Yes, it was Prime Minister Julia Gillard who restarted the so-called gender wars with a fiery speech last week directed at Tony Abbott and his stance on abortion. But it was the obscene dinner menu, linked to former Howard government minister Mal Brough's fund-raiser in Brisbane that ensured it would be more than just a skirmish.
The army's latest sex scandal will only ensure that gender will not quietly go away as an issue.
We have been reminded, though, of the breathtaking sexist hostility that exists towards Gillard. It is hard to conceive of a male PM ever being subjected to something like it. Can you imagine demeaning menus featuring frankfurters or chorizos named after them? Or radio hosts questioning them about their spouse's sexuality?
On all this, only a certain set would deny there has been a troubling ugliness. But whether it was good politics for the Prime Minister to raise gender in such a political way in the first place is more debatable. We don't often see our politicians resort so explicitly to identity politics in such fashion.
Still, the gender debate is to be welcomed at one level. It has, at the very least, reminded us that women remain under-represented in our parliaments and at our highest levels of government. Of the present 226 federal parliamentarians, only 65 are women - less than 30 percent. As Anne Summers highlighted last week, women make up 33 percent of the Gillard government's frontbench, and only 19 percent of the Coalition's.
When it comes to our public institutions, diversity counts. This isn't to say that our parliaments and our cabinets must mirror our society - or that we must reserve places in them for certain groups. When it comes to first principles, careers in public life should be open to all talents; positions should be decided on the basis of merit.

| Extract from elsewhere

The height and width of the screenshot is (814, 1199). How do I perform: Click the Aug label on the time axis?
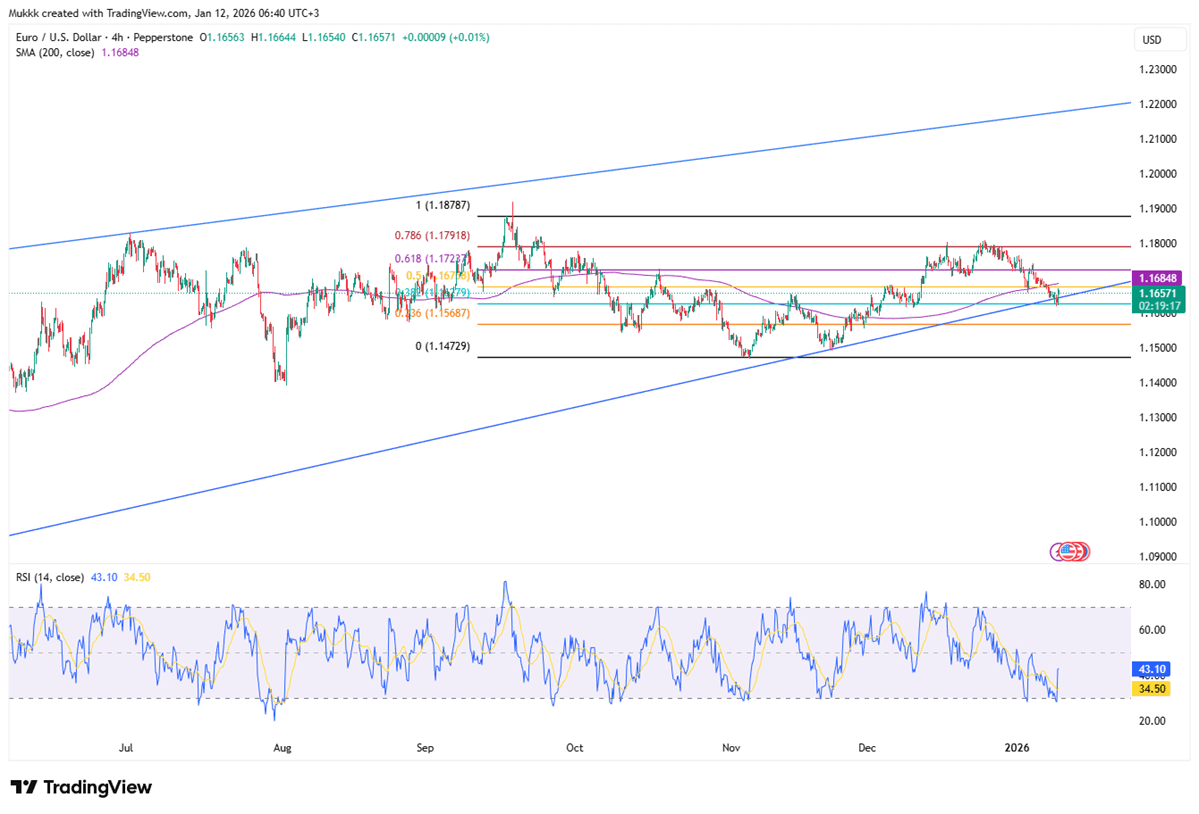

This principle isn't always applied in practice, however. And when it concerns our public life, the social composition of those in office matters, if only partly. This is because our democracy ultimately rests on trust. Public institutions only function when they enjoy the confidence of citizens. This concerns not only whether institutions serve us well, but whether they are representative of us, too.

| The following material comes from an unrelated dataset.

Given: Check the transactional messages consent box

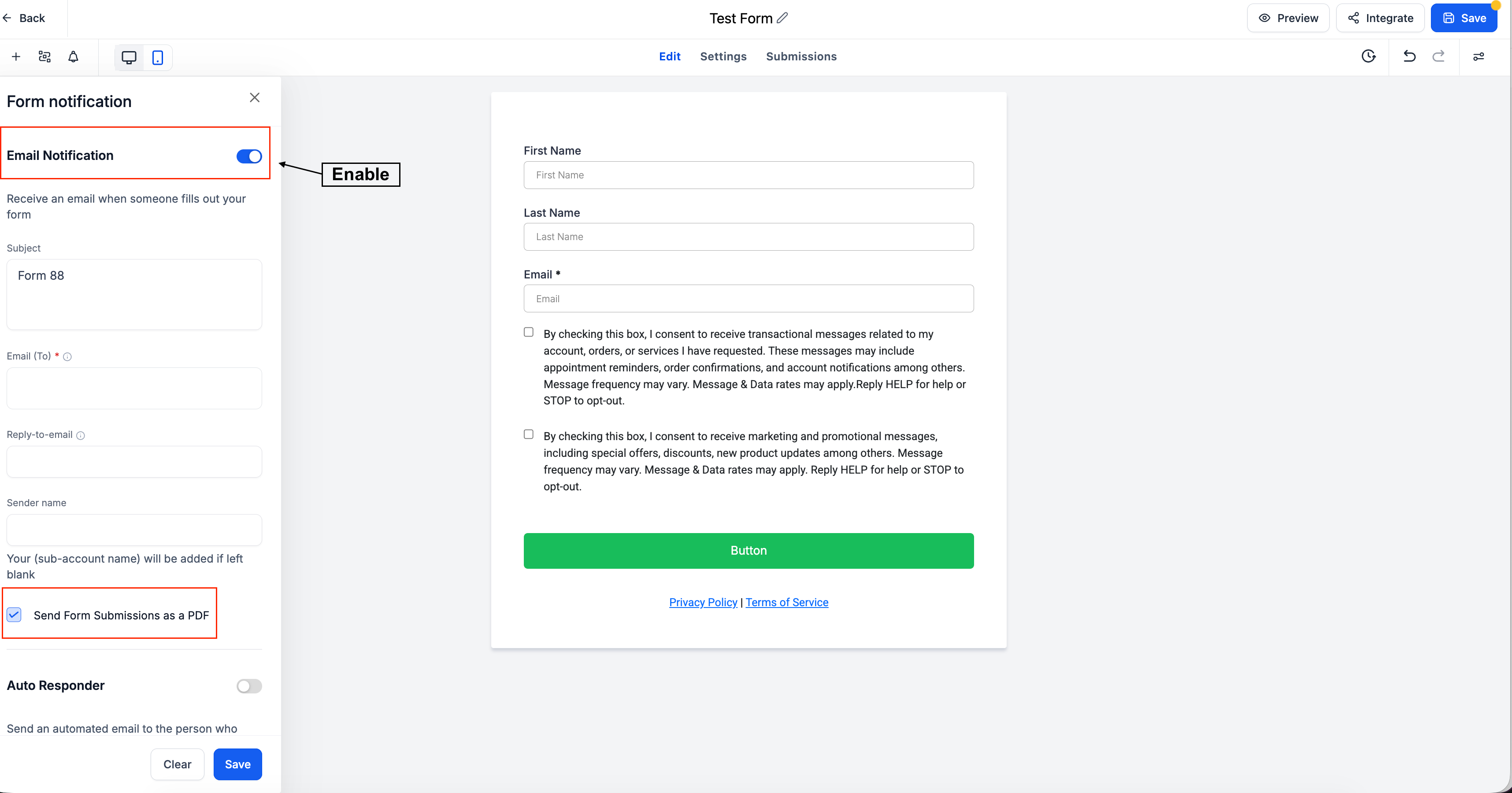Looking at the screenshot, I should (528, 332).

Recent surveys, such as one published by the University of Melbourne's Centre for Advancing Journalism last month, appear to suggest lower-than-expected levels of trust in government. Could one reason be that we increasingly don't see our governments as representative?

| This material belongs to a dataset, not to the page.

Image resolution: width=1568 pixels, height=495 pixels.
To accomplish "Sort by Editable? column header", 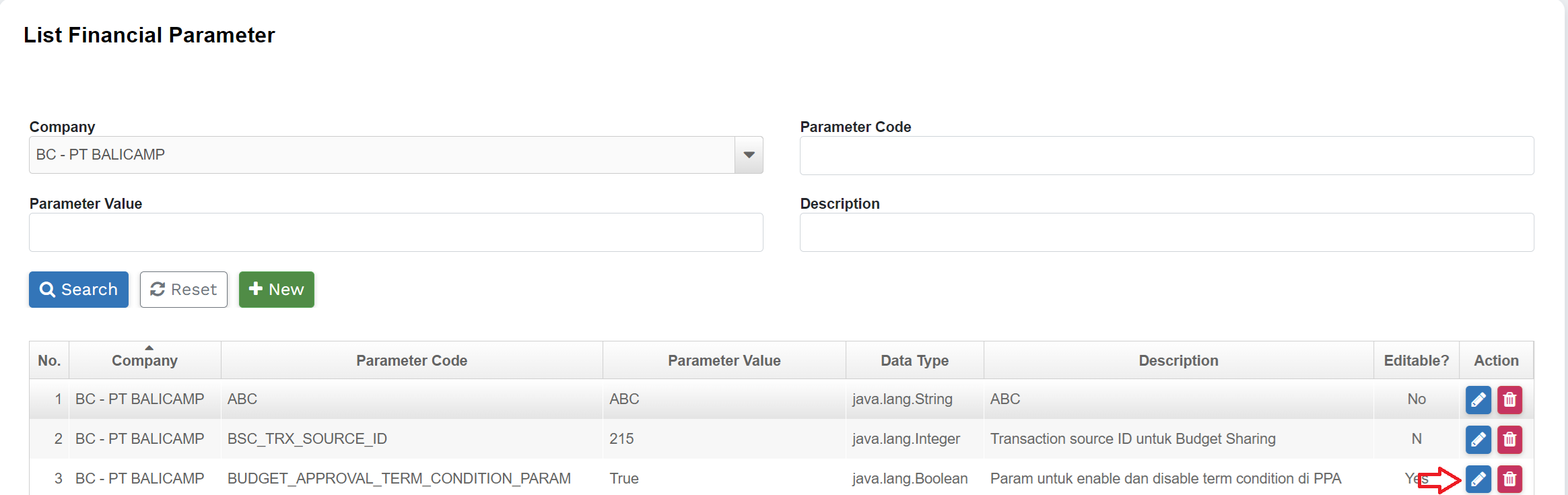I will 1416,360.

If there is to be a genuine debate about representation, it must go beyond gender. Having women in Parliament isn't the only measure of diversity.
It doesn't attract as much comment, but Australia fares poorly when it comes to the representation of citizens of non-Anglo backgrounds. Of our federal parliamentarians, only 12 percent were born overseas, with barely 4 percent born in a non-English-speaking country. To give some perspective of how this compares with our society at large, 26 percent of Australians were born overseas (with 18 percent born in countries other than the United Kingdom and New Zealand).
There are very few federal politicians with a non-European background. Right now, a mere 2 percent would fit that description. The Malaysian-born Labor senator Penny Wong is the only one born in an Asian country. The Liberal member for Hasluck, Ken Wyatt, is the only one who is an indigenous Australian.
And it doesn't stop at cultural diversity.
Parliament also falls short when it comes to the mix of social backgrounds. Too many are former political advisers, union officials, lobbyists and lawyers.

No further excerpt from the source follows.